> **Activity**
Starting at the line that holds "Task: Click the share icon on video", reproduce each line exactly up to and including the last line of the records below. Pictures stay out.

Screenshot grounding data:
——
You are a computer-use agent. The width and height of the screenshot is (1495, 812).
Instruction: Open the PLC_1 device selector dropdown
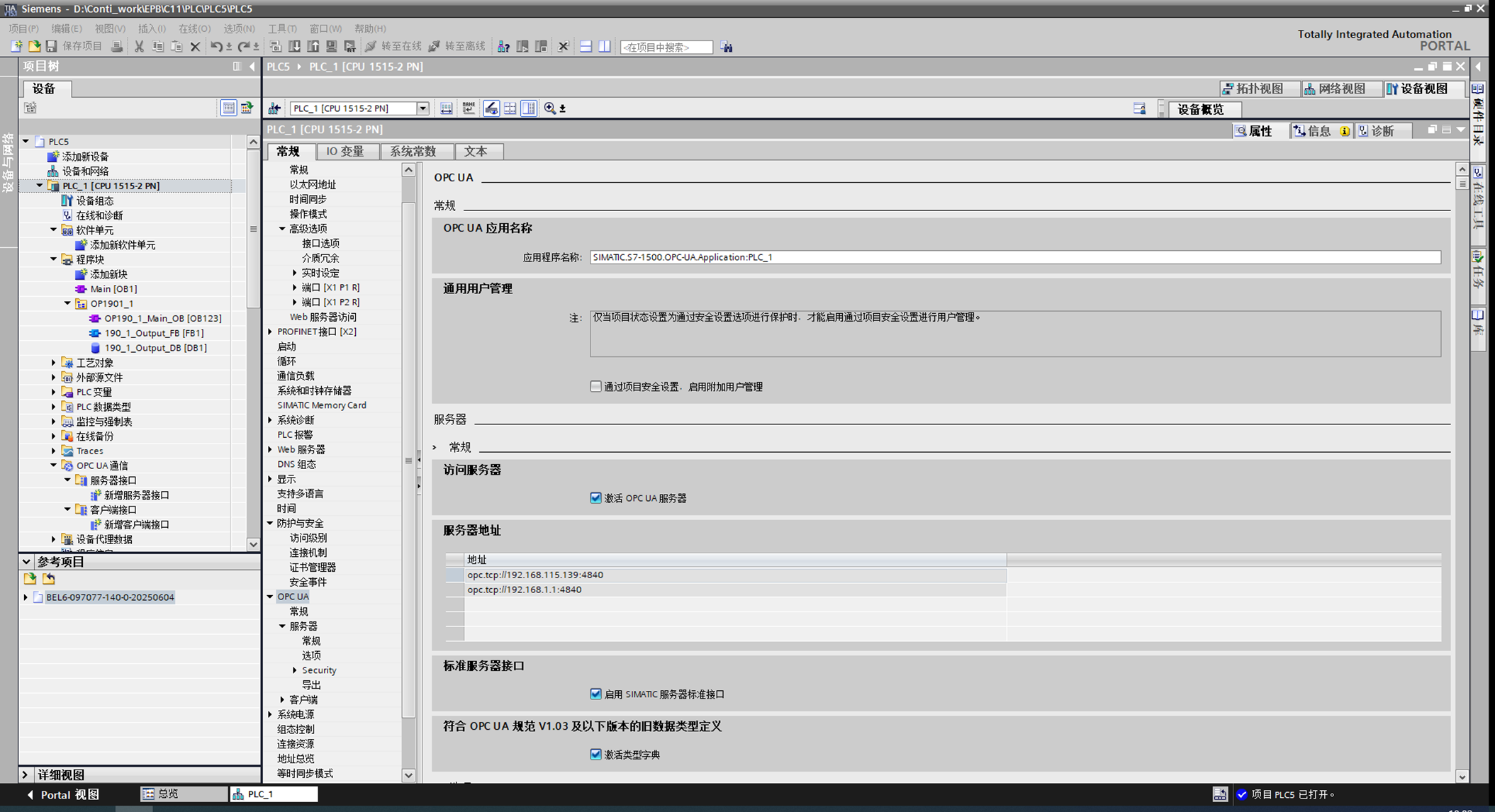422,108
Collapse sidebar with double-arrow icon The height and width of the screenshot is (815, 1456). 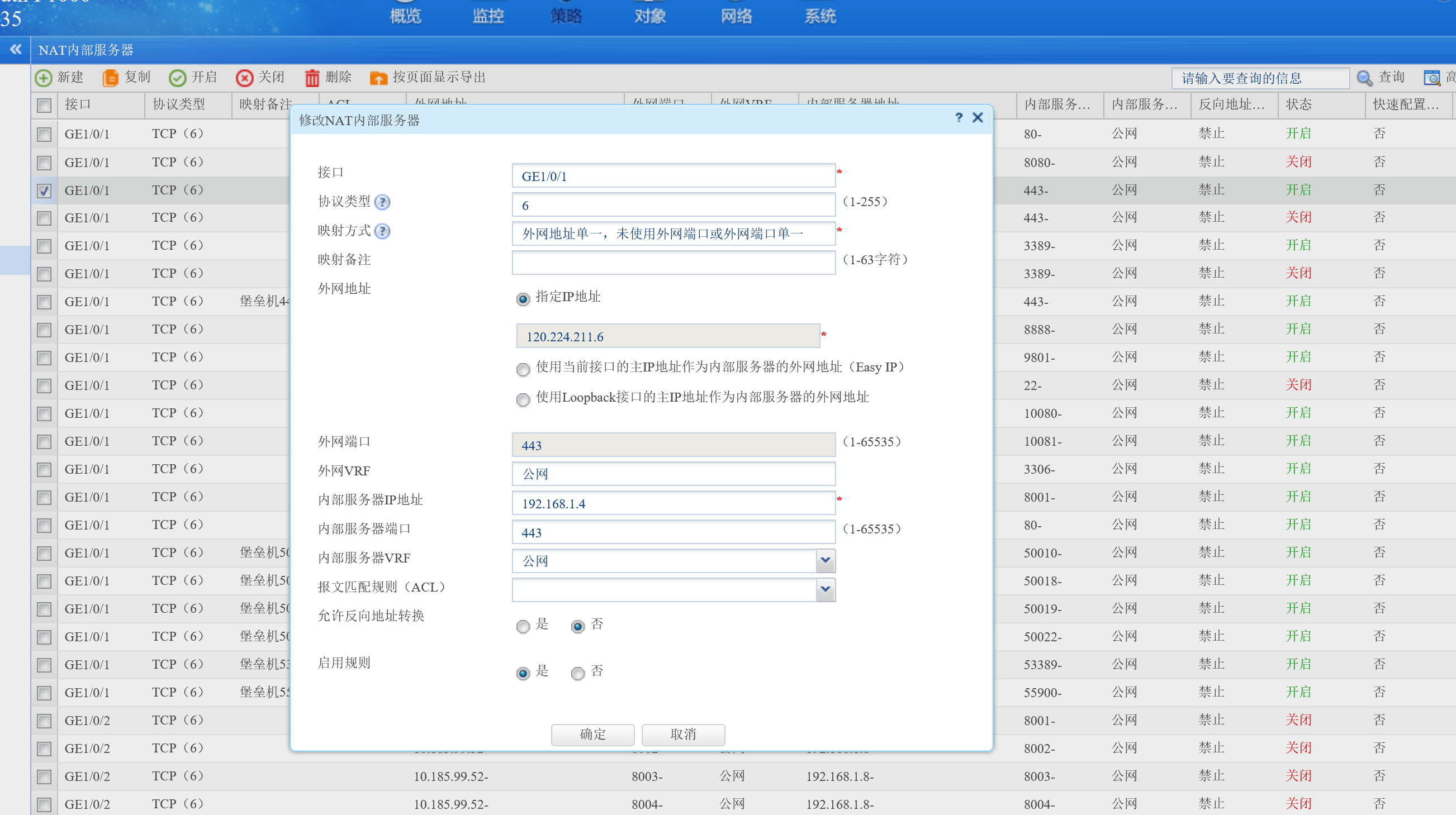15,50
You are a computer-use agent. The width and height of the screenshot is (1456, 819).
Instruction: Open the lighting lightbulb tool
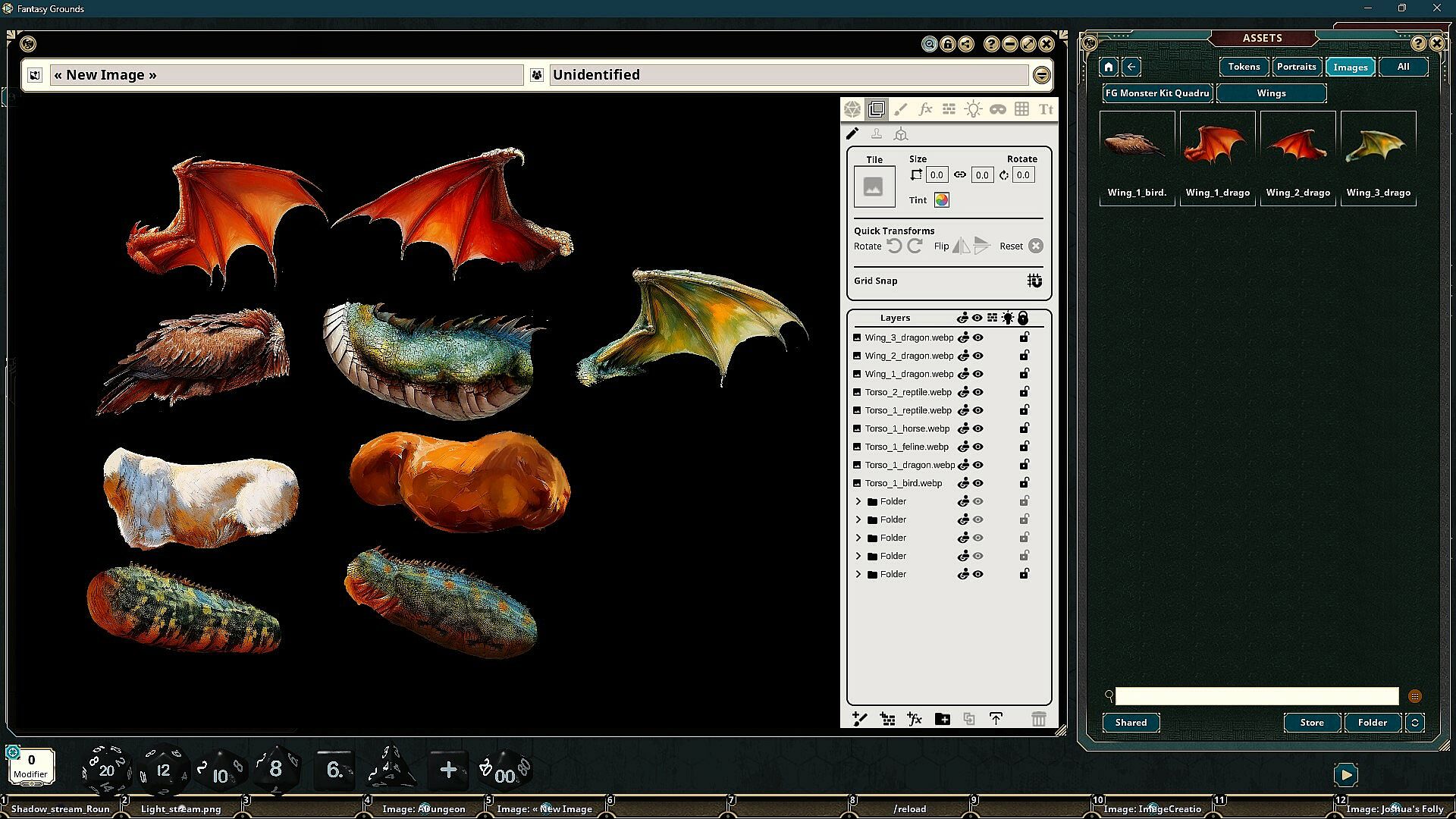973,110
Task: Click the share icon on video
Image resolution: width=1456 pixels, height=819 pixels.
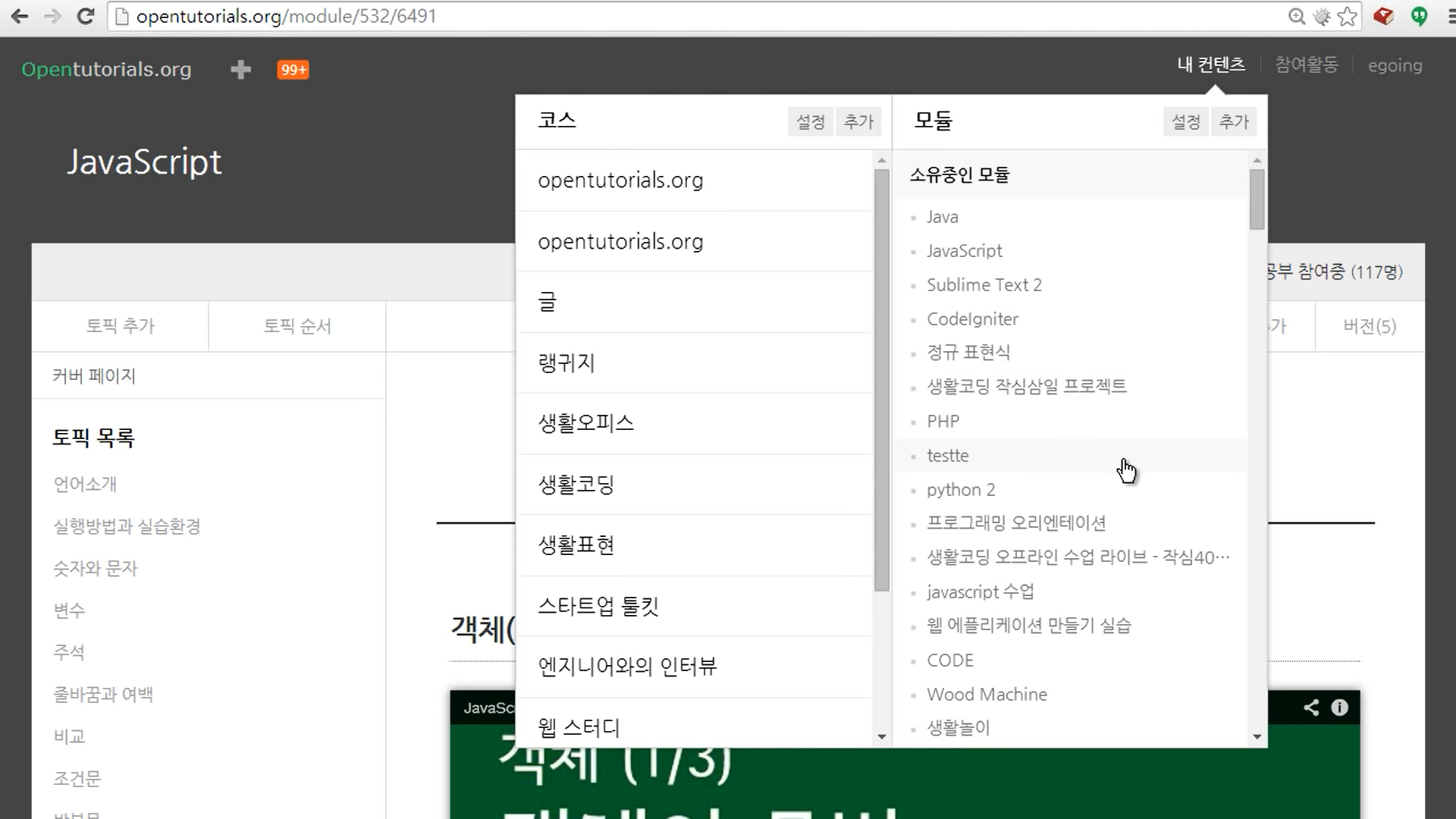Action: tap(1311, 708)
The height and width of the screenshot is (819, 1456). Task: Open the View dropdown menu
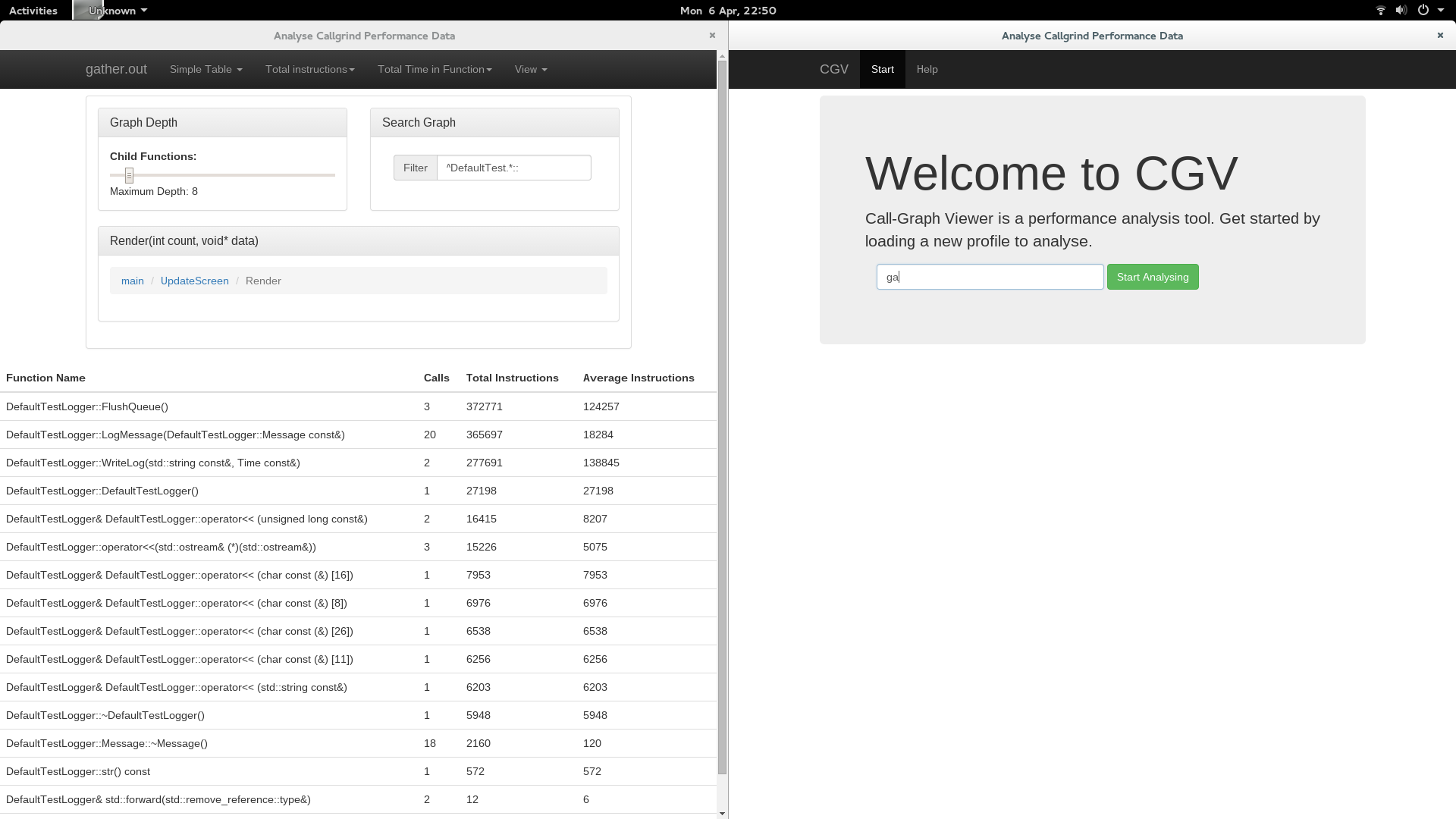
——
> **Result**
Task: Click the share icon on video
Image resolution: width=1456 pixels, height=819 pixels.
Action: tap(1311, 708)
The height and width of the screenshot is (819, 1456). Task: Open the View dropdown menu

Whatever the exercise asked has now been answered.